ENTRIES SUPPLIED:

◇ ◇ ◇ ◇ ◇ ◇ ◇

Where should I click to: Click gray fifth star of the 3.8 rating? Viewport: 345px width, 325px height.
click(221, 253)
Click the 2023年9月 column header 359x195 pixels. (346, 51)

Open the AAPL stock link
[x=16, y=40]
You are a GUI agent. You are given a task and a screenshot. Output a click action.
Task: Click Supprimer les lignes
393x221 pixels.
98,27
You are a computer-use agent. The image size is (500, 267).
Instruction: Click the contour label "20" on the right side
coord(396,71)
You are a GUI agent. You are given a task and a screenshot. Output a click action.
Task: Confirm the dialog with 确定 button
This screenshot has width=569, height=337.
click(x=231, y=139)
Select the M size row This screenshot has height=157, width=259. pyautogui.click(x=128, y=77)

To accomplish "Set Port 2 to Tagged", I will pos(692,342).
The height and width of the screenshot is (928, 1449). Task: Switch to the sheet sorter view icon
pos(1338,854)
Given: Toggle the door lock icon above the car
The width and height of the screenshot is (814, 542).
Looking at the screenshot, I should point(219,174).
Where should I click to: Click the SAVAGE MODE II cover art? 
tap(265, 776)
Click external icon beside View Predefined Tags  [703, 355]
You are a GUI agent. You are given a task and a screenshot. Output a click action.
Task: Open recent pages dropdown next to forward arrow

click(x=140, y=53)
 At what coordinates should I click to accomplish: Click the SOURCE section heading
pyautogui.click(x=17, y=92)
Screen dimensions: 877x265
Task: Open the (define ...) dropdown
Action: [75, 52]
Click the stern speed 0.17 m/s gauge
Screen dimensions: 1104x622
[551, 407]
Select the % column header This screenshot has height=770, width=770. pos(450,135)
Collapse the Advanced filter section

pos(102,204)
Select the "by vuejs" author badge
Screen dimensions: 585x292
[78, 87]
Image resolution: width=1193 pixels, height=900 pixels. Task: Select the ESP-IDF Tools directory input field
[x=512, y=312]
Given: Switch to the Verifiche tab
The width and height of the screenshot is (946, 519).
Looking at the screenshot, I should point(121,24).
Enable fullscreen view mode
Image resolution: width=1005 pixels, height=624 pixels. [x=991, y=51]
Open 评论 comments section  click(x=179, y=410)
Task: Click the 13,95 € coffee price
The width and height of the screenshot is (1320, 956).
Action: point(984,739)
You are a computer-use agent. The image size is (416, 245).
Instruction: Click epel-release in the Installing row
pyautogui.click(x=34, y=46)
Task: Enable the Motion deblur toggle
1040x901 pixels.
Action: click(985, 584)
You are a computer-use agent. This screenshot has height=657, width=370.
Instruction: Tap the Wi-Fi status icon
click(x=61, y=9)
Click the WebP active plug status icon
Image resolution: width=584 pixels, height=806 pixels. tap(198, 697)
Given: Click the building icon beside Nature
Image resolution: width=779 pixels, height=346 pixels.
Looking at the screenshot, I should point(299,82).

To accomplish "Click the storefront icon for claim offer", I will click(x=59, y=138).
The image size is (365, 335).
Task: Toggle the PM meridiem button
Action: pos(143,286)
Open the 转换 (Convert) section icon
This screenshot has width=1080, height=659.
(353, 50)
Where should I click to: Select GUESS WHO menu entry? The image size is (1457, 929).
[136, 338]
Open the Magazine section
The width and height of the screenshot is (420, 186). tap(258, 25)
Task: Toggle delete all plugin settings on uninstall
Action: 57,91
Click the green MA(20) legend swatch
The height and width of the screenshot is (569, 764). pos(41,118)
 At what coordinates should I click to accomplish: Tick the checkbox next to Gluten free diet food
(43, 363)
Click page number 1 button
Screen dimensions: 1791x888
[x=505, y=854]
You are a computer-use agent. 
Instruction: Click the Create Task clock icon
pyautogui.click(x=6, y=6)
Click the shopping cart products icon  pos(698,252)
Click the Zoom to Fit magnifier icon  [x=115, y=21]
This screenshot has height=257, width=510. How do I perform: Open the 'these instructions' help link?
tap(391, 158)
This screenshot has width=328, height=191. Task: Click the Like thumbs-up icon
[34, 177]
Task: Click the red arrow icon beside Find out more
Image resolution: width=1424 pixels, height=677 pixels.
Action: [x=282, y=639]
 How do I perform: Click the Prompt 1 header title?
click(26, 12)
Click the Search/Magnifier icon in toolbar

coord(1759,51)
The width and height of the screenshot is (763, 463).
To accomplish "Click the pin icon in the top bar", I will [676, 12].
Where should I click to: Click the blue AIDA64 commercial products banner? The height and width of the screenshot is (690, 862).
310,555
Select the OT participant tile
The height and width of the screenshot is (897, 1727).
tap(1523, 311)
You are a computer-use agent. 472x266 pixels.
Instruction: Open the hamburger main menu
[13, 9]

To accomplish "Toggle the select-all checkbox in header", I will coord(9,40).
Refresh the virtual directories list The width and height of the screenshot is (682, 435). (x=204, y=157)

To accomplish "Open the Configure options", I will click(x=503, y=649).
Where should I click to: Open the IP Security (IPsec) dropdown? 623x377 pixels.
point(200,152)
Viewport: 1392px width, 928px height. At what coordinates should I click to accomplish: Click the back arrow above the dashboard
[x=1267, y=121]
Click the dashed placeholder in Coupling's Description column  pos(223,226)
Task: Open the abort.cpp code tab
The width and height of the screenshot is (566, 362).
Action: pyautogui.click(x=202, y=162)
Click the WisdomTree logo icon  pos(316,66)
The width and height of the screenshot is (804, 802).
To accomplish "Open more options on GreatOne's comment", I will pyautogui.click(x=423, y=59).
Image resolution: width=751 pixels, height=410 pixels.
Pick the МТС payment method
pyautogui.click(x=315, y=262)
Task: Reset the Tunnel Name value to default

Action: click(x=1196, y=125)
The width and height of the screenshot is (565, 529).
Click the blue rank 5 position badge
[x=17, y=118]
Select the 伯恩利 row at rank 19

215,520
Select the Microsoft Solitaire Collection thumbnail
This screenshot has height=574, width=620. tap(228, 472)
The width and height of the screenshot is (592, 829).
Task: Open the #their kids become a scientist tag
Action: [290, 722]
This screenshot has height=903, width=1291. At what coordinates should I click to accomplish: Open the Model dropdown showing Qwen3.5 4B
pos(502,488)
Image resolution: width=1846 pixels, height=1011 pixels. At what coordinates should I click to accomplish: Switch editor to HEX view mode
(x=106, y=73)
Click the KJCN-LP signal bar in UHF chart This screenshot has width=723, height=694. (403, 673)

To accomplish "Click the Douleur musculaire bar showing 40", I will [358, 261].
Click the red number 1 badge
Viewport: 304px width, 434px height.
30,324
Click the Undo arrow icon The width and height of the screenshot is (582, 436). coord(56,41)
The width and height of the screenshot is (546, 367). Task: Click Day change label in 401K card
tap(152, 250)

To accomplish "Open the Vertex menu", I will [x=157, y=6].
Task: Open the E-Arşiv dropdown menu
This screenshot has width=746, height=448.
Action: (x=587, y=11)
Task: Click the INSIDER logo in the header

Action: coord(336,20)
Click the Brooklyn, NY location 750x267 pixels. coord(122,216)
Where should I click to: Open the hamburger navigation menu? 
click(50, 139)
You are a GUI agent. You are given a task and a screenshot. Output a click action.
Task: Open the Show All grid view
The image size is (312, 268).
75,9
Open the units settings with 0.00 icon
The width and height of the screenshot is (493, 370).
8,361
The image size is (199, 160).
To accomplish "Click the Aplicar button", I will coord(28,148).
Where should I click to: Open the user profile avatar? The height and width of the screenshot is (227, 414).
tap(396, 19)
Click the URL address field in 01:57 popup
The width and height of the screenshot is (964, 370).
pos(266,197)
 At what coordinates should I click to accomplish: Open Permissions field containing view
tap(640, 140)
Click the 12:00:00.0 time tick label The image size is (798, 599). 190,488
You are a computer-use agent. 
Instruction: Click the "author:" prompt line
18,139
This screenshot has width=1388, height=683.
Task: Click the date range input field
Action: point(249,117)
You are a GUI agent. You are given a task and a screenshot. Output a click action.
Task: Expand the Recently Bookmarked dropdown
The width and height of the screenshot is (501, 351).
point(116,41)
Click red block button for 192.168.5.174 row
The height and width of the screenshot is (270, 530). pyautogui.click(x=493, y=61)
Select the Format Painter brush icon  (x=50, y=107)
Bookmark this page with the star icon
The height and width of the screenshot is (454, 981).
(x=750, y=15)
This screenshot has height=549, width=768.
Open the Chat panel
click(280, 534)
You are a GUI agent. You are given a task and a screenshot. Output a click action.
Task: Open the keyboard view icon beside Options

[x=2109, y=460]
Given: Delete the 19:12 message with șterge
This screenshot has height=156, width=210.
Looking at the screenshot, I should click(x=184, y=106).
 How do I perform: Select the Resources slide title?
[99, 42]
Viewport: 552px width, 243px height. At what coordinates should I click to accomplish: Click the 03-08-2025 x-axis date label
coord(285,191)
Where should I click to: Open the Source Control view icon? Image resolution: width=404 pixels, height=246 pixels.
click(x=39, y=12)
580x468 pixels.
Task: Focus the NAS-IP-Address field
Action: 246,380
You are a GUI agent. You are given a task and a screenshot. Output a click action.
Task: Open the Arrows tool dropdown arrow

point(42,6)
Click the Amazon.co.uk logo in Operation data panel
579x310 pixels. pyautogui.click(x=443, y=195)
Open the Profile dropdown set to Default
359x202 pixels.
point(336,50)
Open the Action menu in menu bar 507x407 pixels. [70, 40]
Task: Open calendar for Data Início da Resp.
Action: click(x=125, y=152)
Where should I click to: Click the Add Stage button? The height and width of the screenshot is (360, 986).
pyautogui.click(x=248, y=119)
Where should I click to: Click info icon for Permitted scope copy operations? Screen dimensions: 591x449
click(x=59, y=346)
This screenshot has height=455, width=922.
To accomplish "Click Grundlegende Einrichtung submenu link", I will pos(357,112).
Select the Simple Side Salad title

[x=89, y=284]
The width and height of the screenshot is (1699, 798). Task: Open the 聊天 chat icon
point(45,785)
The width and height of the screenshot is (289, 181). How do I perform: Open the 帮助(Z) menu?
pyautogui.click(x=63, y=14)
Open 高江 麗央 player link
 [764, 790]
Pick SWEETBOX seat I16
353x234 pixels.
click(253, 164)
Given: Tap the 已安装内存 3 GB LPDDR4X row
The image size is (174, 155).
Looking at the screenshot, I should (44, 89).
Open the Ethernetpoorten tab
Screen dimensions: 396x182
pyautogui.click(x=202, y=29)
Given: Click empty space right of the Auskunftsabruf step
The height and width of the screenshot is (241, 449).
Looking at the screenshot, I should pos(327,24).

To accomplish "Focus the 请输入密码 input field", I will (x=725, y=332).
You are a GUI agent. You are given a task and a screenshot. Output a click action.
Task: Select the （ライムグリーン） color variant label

◇ ◇ ◇ ◇ ◇ ◇ ◇

WHAT YOU WILL DO: Copy, from the data above, every line where the word "more" appears.

OUTPUT:
Task: Click the red arrow icon beside Find out more
To accomplish "Open more options on GreatOne's comment", I will pyautogui.click(x=423, y=59).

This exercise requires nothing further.